Centrais sindicais como CUT, Força Sindical, CGT e organizações de protestadores profissionais como "sem terras" entram na onda e, como diria Romário, mesmo chegando atrasado querem sentar na janelinha e finalmente conseguiram mostrar suas bandeiras e propostas desgastadas nas ruas. Ou invés de protestar contra a classe política, incorporaram políticos como o manjado Paulinho da Força, político sindicalista que é uma verdadeira síntese de tudo contra qual as pessoas foram às ruas ou os petistas da CUT e ex-petistas da linha ?contra o burguês?.
Ao invés da palavras de ordem contra investimento na Copa e mais investimento em saúde e educação, contra a corrupção e os políticos em geral, novas bandeiras sem sintonia com a população e utópicas como semana de 30hs ou ainda uma contrarreforma irresponsável na já combalida Previdência, ou mesmo uma reforma política nos moldes do PT.

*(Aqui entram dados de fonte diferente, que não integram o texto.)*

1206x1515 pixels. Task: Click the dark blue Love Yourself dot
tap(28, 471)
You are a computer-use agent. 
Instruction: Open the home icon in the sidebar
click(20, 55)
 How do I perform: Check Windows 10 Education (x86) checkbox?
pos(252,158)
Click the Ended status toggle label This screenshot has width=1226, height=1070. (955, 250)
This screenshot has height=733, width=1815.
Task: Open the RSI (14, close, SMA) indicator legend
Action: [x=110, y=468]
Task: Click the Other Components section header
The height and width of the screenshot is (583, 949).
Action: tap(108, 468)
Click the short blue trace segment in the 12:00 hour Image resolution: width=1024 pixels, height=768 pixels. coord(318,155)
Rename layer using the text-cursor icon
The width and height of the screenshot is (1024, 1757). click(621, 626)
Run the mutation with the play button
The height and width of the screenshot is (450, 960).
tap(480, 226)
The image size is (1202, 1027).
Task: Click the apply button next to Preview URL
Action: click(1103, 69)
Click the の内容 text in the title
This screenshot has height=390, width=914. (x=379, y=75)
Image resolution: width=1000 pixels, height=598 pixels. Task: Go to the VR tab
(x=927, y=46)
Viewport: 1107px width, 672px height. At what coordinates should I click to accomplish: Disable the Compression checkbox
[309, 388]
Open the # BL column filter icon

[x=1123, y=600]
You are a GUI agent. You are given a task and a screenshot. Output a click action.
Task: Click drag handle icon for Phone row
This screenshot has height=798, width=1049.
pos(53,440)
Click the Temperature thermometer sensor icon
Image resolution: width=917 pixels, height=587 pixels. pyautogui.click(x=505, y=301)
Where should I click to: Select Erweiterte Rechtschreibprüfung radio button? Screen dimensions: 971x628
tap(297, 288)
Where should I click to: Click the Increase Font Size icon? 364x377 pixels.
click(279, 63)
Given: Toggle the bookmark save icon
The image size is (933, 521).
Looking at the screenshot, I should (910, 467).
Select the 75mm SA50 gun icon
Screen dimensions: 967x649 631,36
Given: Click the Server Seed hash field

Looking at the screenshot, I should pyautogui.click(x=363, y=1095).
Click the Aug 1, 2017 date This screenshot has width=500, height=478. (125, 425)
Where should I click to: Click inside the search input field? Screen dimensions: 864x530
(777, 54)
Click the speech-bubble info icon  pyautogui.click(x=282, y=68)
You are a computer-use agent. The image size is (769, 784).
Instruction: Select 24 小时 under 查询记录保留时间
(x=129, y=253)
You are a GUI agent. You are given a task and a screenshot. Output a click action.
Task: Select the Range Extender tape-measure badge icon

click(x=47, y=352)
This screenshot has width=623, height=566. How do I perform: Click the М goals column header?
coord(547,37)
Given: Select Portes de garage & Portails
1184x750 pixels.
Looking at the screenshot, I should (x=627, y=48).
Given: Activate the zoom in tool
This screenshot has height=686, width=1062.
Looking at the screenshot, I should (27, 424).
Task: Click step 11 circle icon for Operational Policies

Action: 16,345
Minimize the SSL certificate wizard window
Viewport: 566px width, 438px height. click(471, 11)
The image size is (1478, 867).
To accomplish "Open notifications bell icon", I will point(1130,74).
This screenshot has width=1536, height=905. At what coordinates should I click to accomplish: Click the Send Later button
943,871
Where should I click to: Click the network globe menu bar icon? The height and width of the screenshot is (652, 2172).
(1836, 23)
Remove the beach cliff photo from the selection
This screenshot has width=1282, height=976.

Protesto sem autenticidade e credibilidade, realizados como boi de piranha para usurpar o movimento popular autêntico, dando à classe política o controle, mesmo que indireto, sobre as manifestações. Estas organizações, quase na totalidade de chapa branca, financiados direta ou indiretamente pelo governo federal, querem usurpar da população suas bandeiras espontâneas.